### EXTRACT PROVIDED
----

Raising the minimum wage will reduce taxpayer costs for food stamps, cash assistance, medical care subsidies and a host of other government programs. These are really hidden subsidies for employers because they help them hold down wages.
Opponents argue that raising the minimum wage is a giveaway program for teenagers. Yet more than three out of four minimum-wage workers are 20 years or older.
For the economy to grow and people’s lives to improve, we need Congressional action.
The federal minimum does not cover millions of workers, including tipped restaurant employees whose base wage is permanently fixed at $2.13 an hour under a law signed by President Bill Clinton at the behest of the National Restaurant Association. Congress first enacted the $2.13 base wage in 1991, making the minimum today in real terms worth just $1.22 per hour.
A higher minimum wage does not cost jobs, as opponents of the law argue. A number of studies, including one that looked at counties that border each other across state lines with differing minimum wage levels, shows slight positive effects and almost no evidence of a negative effect on jobs.
In the long run, a higher minimum wage will encourage greater investment in equipment to replace labor, but that may not reduce employment if aggregate demand grows and creates other jobs.
Setting a minimum threshold for pay is as appropriate a government action to promote the general welfare, as called for in the preamble to our Constitution, as airline safety and regulations governing company stocks.
Unions and inspectors
A second solution would be reviving unions. If you believe in market economics, then you believe in unions. Individual workers have no bargaining power, especially if they do routine tasks.
There are workers with bargaining power — people with unique talents or brand names, which means they are already well paid.
But for the vast majority of workers it is only through collective bargaining that the Supreme Court’s definition of market can be met. No freshly minted high school graduate or a newly licensed kindergarten teacher knows much about the value of their skills. Needing to eat and pay student loans are coercive factors. Employers, especially large employers, have extensive pay surveys and other knowledge, which economists call asymmetrical information because it favors one side. Economists worry about such information, because it distorts markets.

----

### SOURCE MATERIAL
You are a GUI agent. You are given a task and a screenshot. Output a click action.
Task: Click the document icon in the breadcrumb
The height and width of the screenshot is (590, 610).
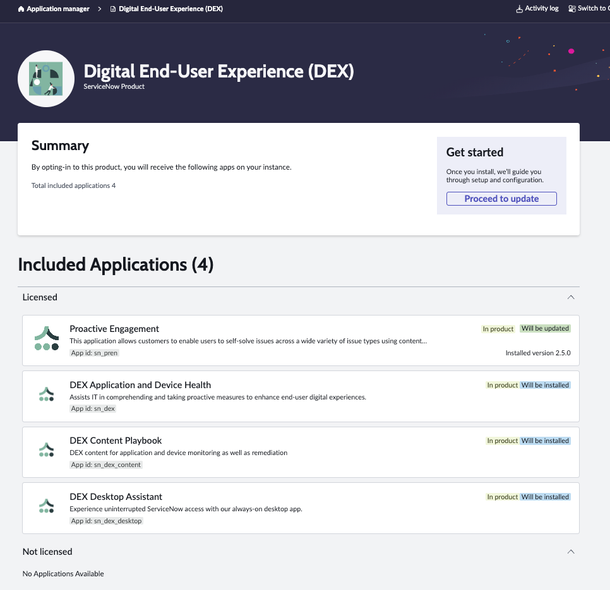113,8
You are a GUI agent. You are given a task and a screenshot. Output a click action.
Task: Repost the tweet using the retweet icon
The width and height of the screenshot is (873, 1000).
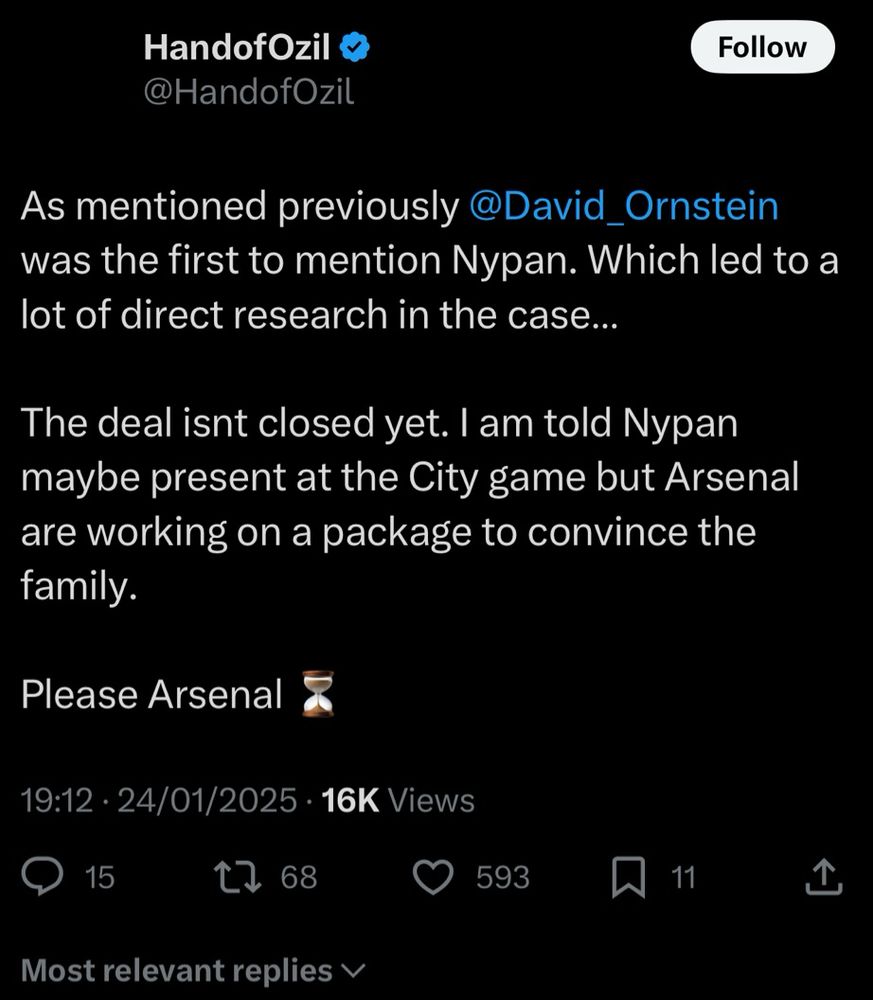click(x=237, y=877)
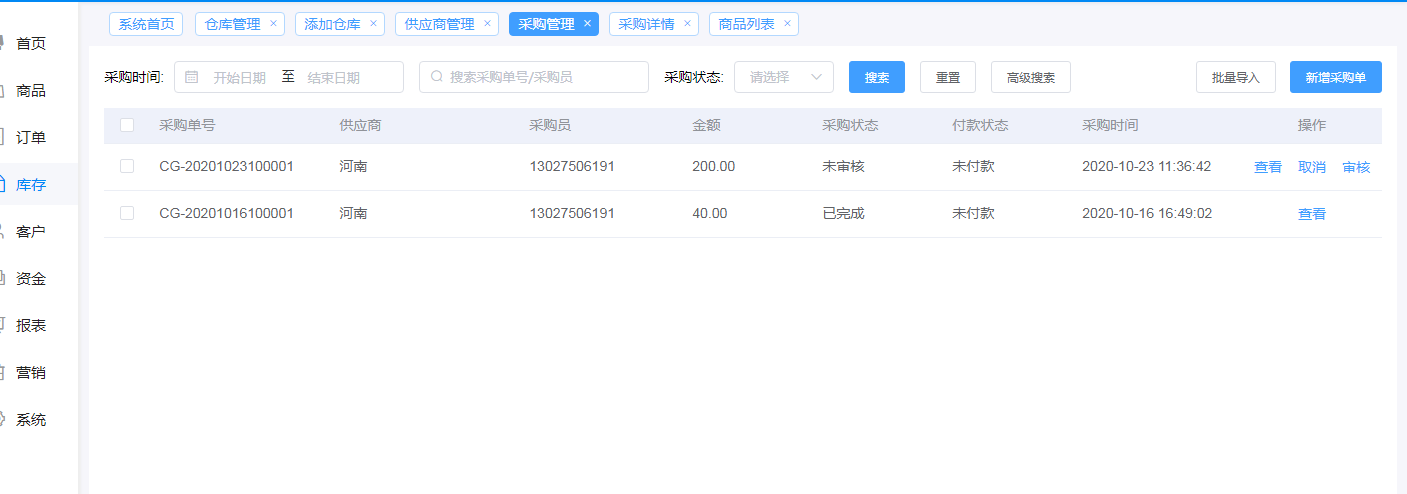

----

### INSTRUCTIONS
a) Answer these questions from the minimum wage text:
(i) What hourly base wage is fixed for tipped restaurant employees?
(ii) What share of minimum-wage workers are 20 years or older?
(iii) What do economists call the pay surveys and other knowledge that employers hold?
b) From the minimum wage text, write out the passage starting at "Setting a minimum" and ending at "do routine tasks.".
The records have nothing to do with the minimum wage text.

### ANSWERS TO THE EXERCISE
a)
(i) $2.13 an hour
(ii) More than three out of four
(iii) Asymmetrical information

b)
Setting a minimum threshold for pay is as appropriate a government action to promote the general welfare, as called for in the preamble to our Constitution, as airline safety and regulations governing company stocks.
Unions and inspectors
A second solution would be reviving unions. If you believe in market economics, then you believe in unions. Individual workers have no bargaining power, especially if they do routine tasks.